Wake voters must approve a half-cent local sales tax next year, and Wake County and Durham County must get federal money to help pay for a 37-mile commuter rail line. If the sales tax is approved, the plans call for “rapid” buses that might have dedicated fast lanes and stops that look like rail platforms. Should all that come together, officials estimate that transit riders in Wake County might quadruple by 2027.
Now the challenge is to push on and get rapid bus transit going and rail line construction underway as quickly as possible. Those who have driven on the Beltline in Wake County or on I-40 or other commuter roads at rush hour know that the region needs more and faster options for getting around. Every day brings more people and cars to the Triangle. Now it’s a race to get more mass transit before gridlock chokes growth and the economy.
The transit plan is both urgent and uncertain, but its unveiling does mark the end of another sort of gridlock: the opposition of the previous Republican-run Wake County Board of Commissioners to any action on mass transit.
The GOP majority essentially held back progress on cooperative light-rail systems, commuter rail and vastly expanded rapid bus transit for years. Their reasoning was nonsensical. Commissioner Paul Coble, a former Raleigh mayor, seemed to delight in criticizing all who dared make common-sense arguments for rail service.

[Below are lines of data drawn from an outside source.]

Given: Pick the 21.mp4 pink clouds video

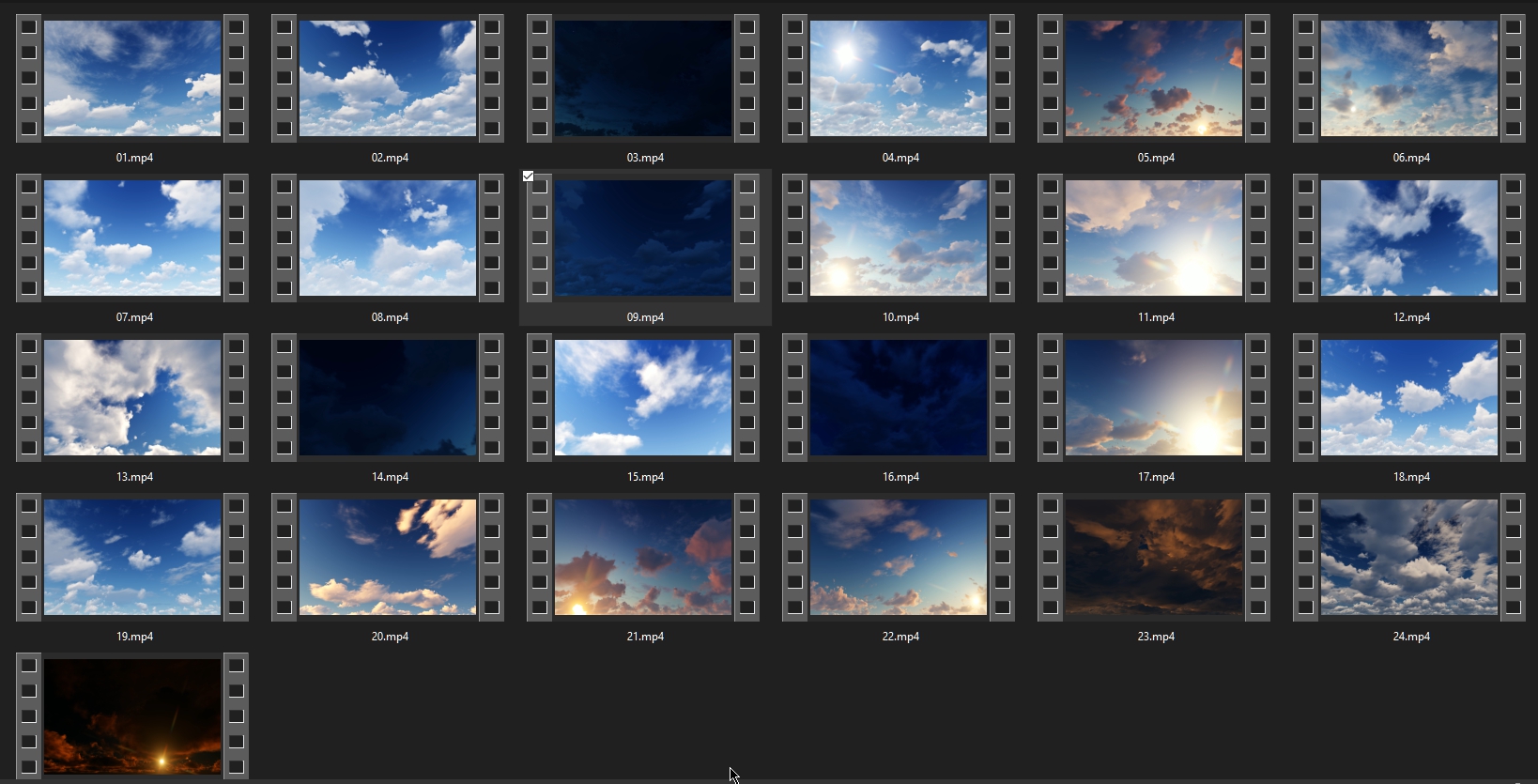Looking at the screenshot, I should coord(643,558).
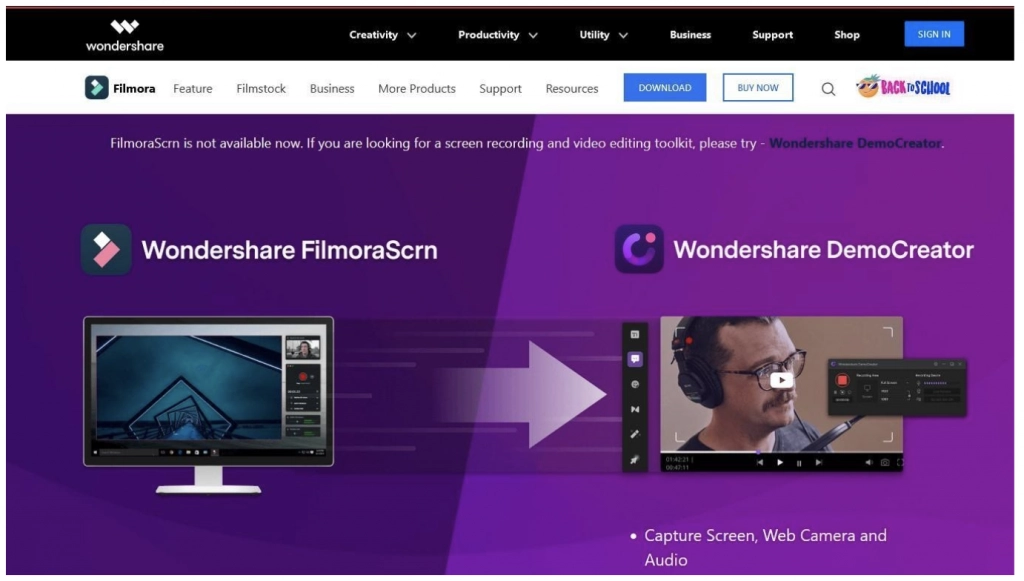Click the blue DOWNLOAD button
The height and width of the screenshot is (581, 1024).
pos(665,88)
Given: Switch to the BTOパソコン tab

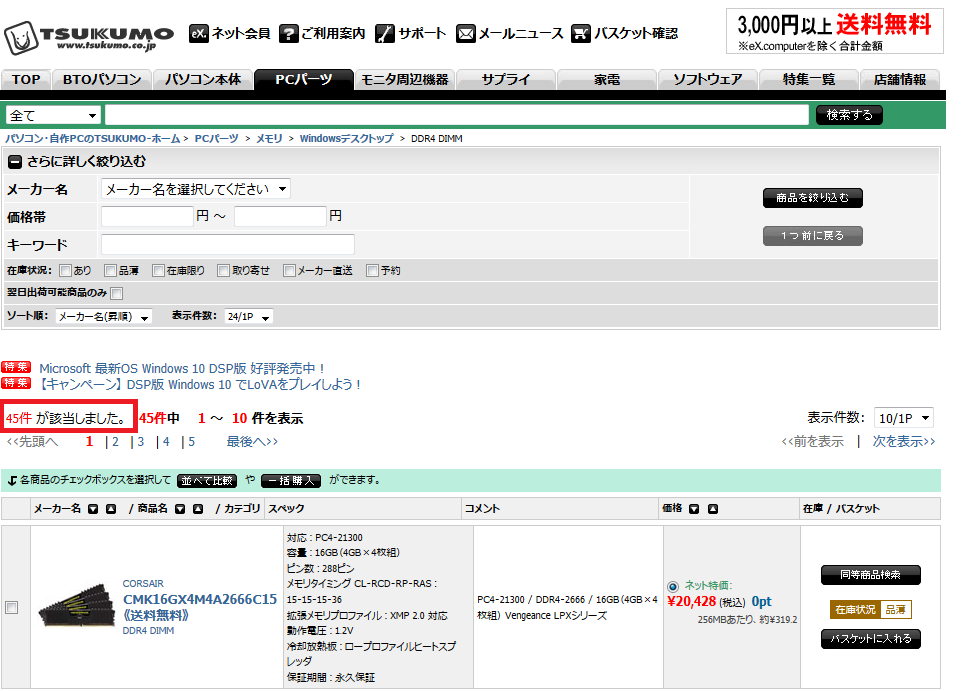Looking at the screenshot, I should coord(102,80).
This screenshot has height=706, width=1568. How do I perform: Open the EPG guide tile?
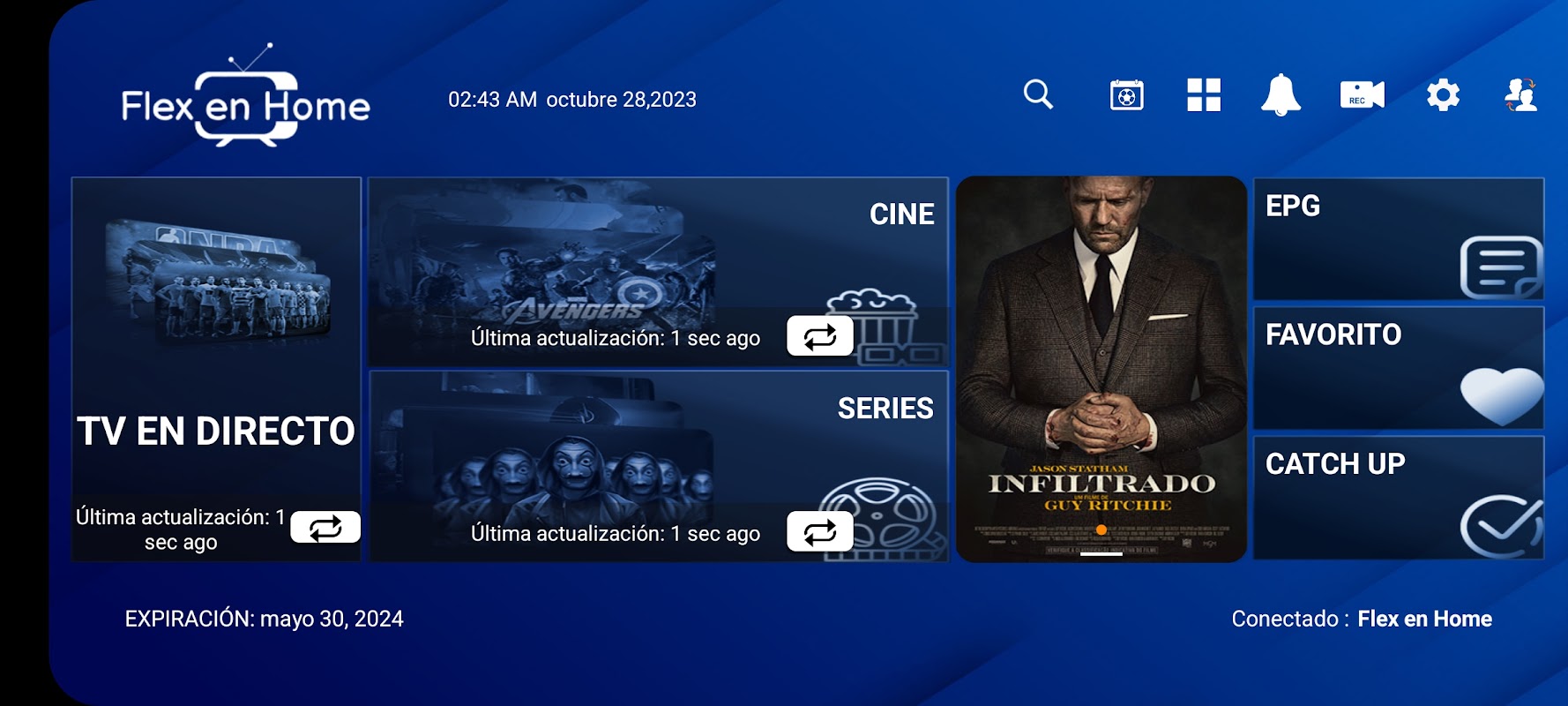pyautogui.click(x=1399, y=239)
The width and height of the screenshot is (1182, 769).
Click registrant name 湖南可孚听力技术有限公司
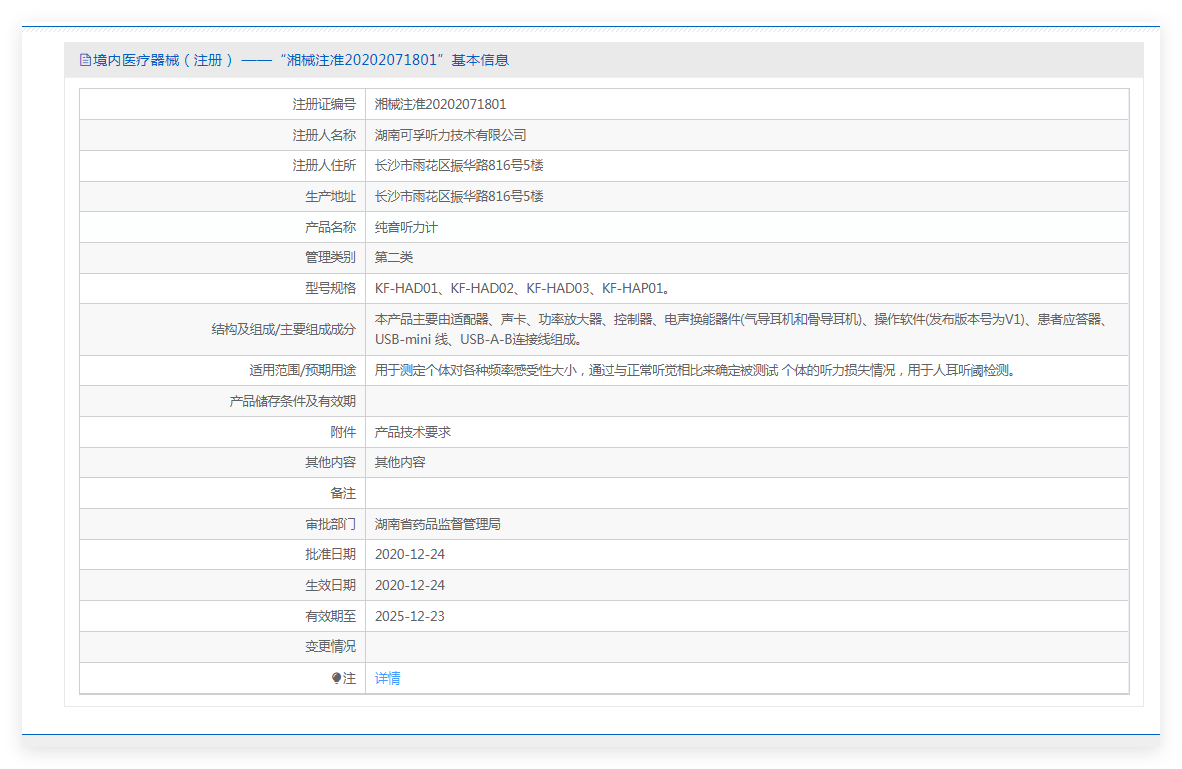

The 2014 vote that took him and the other Republicans out of office was a referendum on their performance on transit and on schools. Then, in 2014, a newly elected all-Democrat board ushered in a new era of more investment in schools and, at last, a coming referendum on a half-cent local sales tax to invest in a modern transit plan.
That the public supports more transit options is a good sign for officials who have developed this Wake plan. An influx of younger residents, many of whom are perfectly open to light rail and other options instead of automobiles, has helped to push the plan along. So has the ever-burgeoning traffic all over the Triangle.